Document segment:

# Forum About Russia Russian Cities  Help finding cities in Odessa region--PLEASE?

## touchofblue

Hi! 
I am researching my genealogy, and am having troubles finding some towns in or near the Odessa region of Ukraine.  I have the names as given to me by my late grandmother's notes on her family. They are:   
Cassel (Kassel),
Neudorf,
Funthal/Fonthal...
and they all seem to be in an area called Glueckstal (which I believe had many Germans living there). 
These are the names they had in the late 1800's, so I am at a loss, finding them.  Any help ANYBODY could give me would be highly appreciated! 
Please either reply here, or email me at touchofblue@msn.com. 
Many thanks, 
B N Berry 
BTW -  The family last name was GRAMM; if anyone happens to know any Gramms from that area, I'd REALLY love to correspond.  Thanks again.

----------


## kalinka_vinnie

Here I found an intersting website:  http://www.lib.ndsu.nodak.edu/grhc/hist ... index.html 
Neudorf = Karmanovo (Moldova) http://www.glueckstal.org/id29.htm
Type "Karmanovo, Moldova" in Google Earth (download at google.com) and you can get a satellite view of the area (high resolution too!)  
Kassel = Veliko-Komarovka (Ukraine) - http://nona.net/features/map/placedetai ... komarivka/  - type "velikoploskoye, ukraine" in Google Earth, then follow the road north and you see the first settlement (it isn't marked in Google Earth, sorry) that is it. 
Funthal/Fonthal - from this website: http://listserv.nodak.edu/cgi-bin/wa.ex ... =&S=&P=425 
""Funthal" is FONTAL, either Gross- or Klein-.  These villages are located a
short distance north of Kotowsk [Kotovs'k] aka Birsula [Birzula] in the
Odessa Oblast.  On today's Ukrainian maps they would be shown phonetically[not in Cyrillic] as Mal. Fontan or Vel. Fontan" 
Strange, because Birzula is quite north in Ukraine, while Malyy Fontan I found south of Odessa in most other websites. Even photographs of the beach there! So type in "Malyy Fontan, Ukraine" in Google Earth, but you can't really see anything of it... but at least you know where it is. "Velikiy Fontan, Ukraine" is north of Birzula however, so I guess the villages are separated somehow. But then again, Google Earth might be wrong... 
Interesting fact: Anna Akhamatova was born in Bolshoy Fontan!!! (bolshoy = velikiy I am guessing) 
Anyway, I managed to do all this with no special knowledge about the Ukraine, I just used the internet!  ::

----------


## touchofblue

Thank you for your help!  I've been fighting with other internet sites to find those towns/villages...and obviously to no avail.  Sometimes other eyes   ::   are needed to see what's right in front of you! 
Thank you, again! 
"Blue"

----------

Dataset rows:
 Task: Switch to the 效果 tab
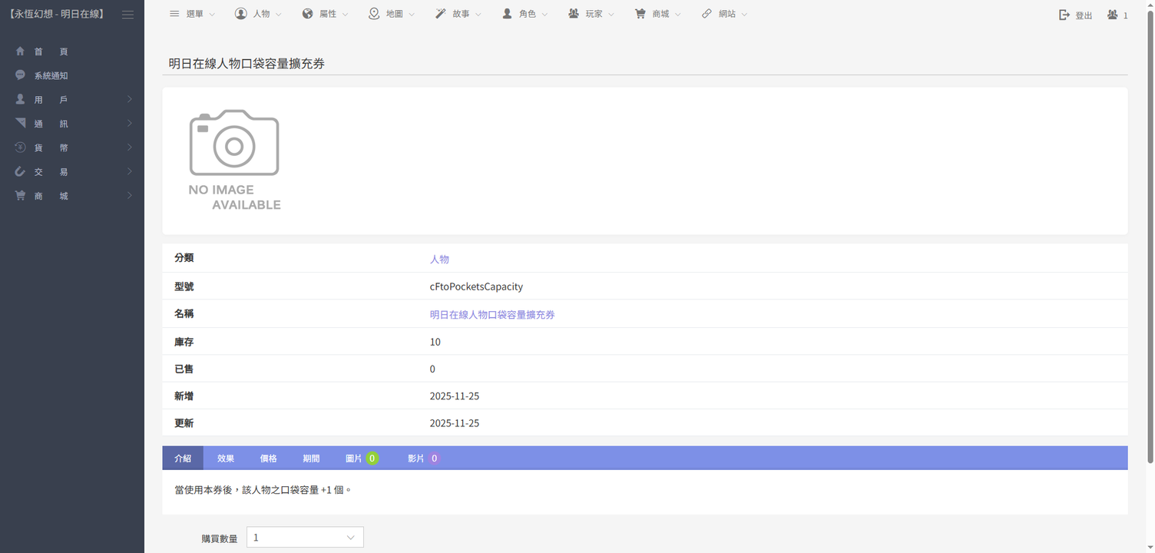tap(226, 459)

...

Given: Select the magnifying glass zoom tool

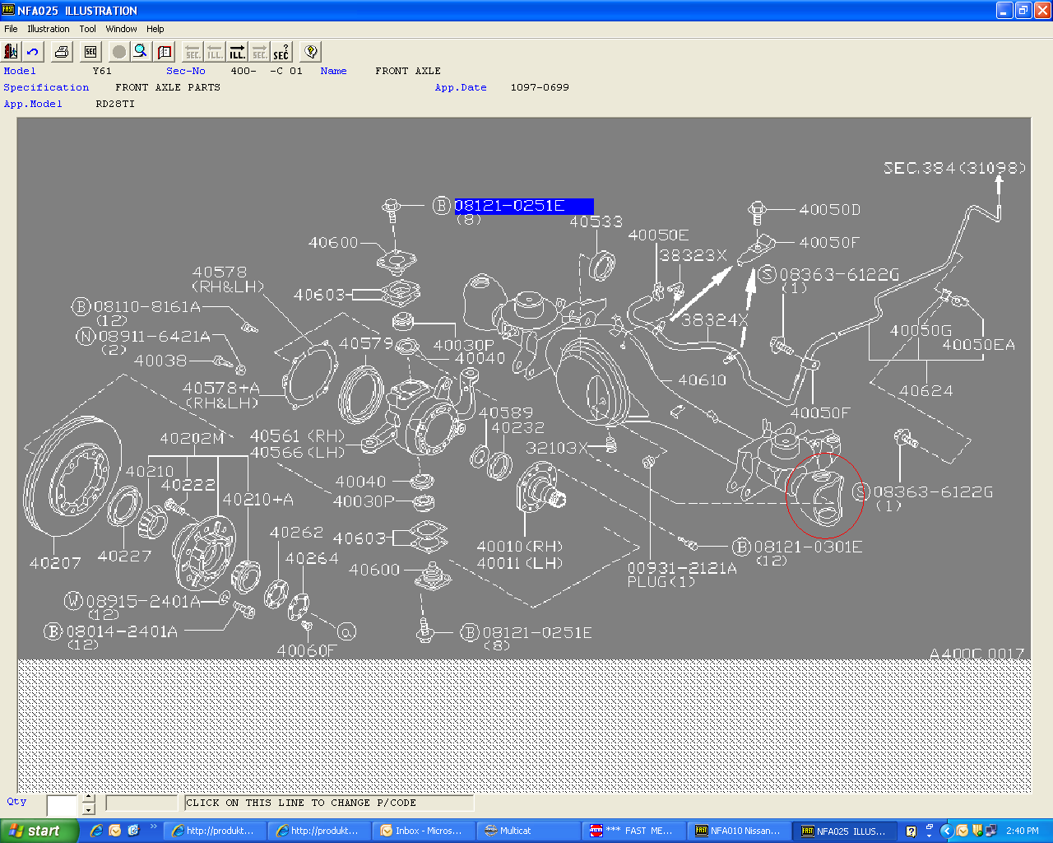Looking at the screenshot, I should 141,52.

Task description: Update the Odessa-region forum thread above from the words "## kalinka_vinnie" through the words "that is it.", writing "Google Maps" wherever "Google Earth" appears in that stretch.

Exercise output:
## kalinka_vinnie

Here I found an intersting website:  http://www.lib.ndsu.nodak.edu/grhc/hist ... index.html 
Neudorf = Karmanovo (Moldova) http://www.glueckstal.org/id29.htm
Type "Karmanovo, Moldova" in Google Maps (download at google.com) and you can get a satellite view of the area (high resolution too!)  
Kassel = Veliko-Komarovka (Ukraine) - http://nona.net/features/map/placedetai ... komarivka/  - type "velikoploskoye, ukraine" in Google Maps, then follow the road north and you see the first settlement (it isn't marked in Google Maps, sorry) that is it.